> Task brief
Find each line below that contains the word "agent" and copy it out in full, counting only matches with the same capitalization.

> Exercise data
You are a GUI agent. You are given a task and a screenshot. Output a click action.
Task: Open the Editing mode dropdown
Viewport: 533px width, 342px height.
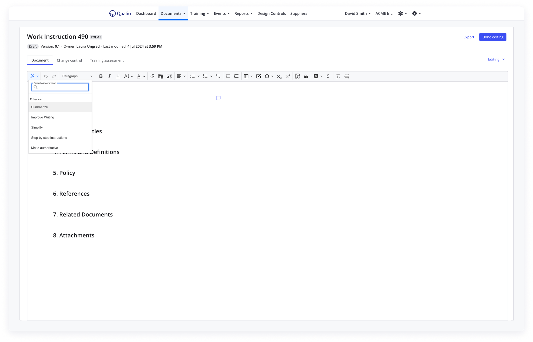coord(496,59)
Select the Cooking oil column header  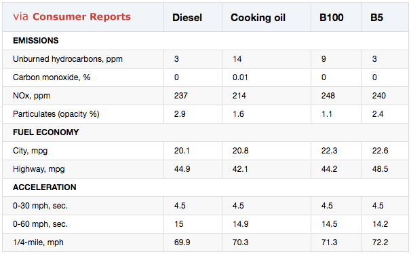coord(258,18)
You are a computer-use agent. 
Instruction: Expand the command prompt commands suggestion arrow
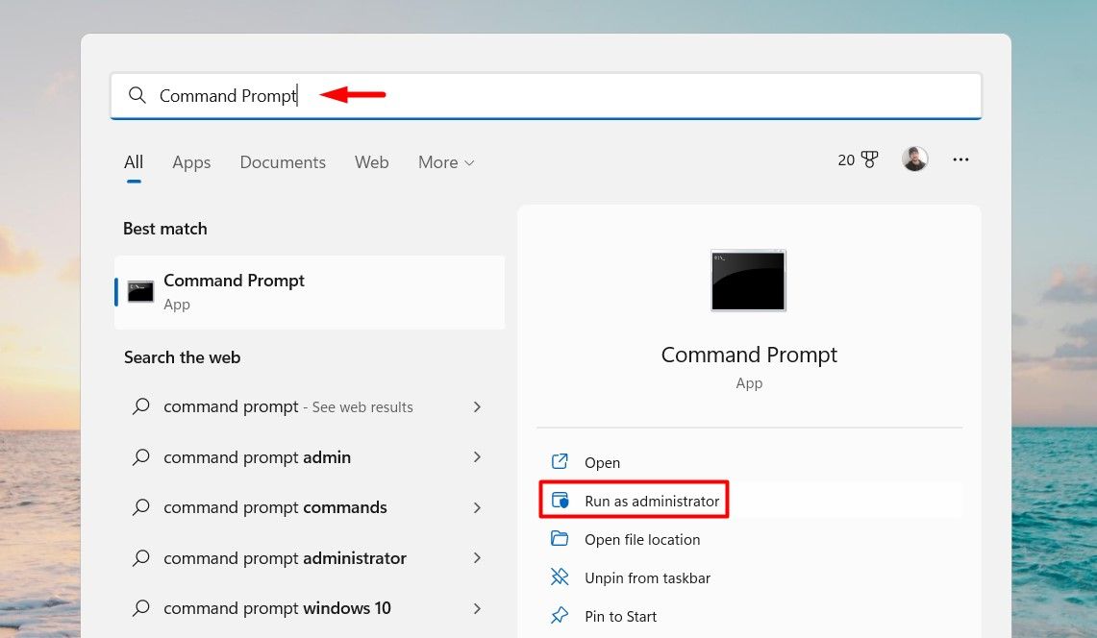(x=477, y=507)

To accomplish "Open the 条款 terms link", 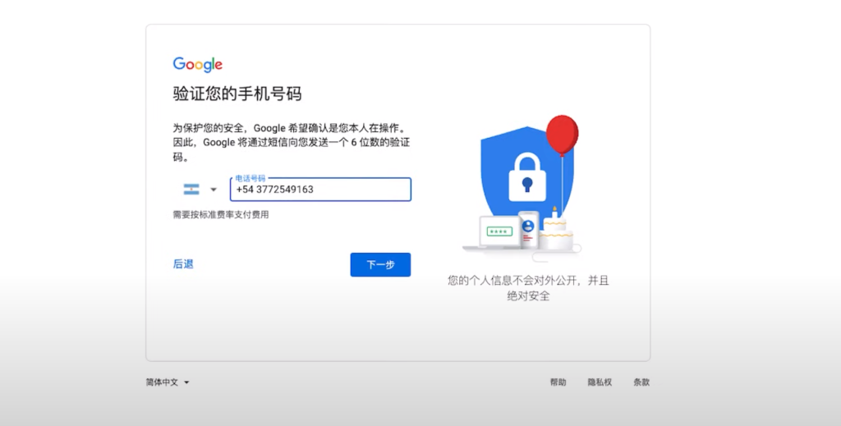I will pos(641,382).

> Solution for this problem
You are a GUI agent. You are given a task and a screenshot. Output a click action.
You are a computer-use agent. 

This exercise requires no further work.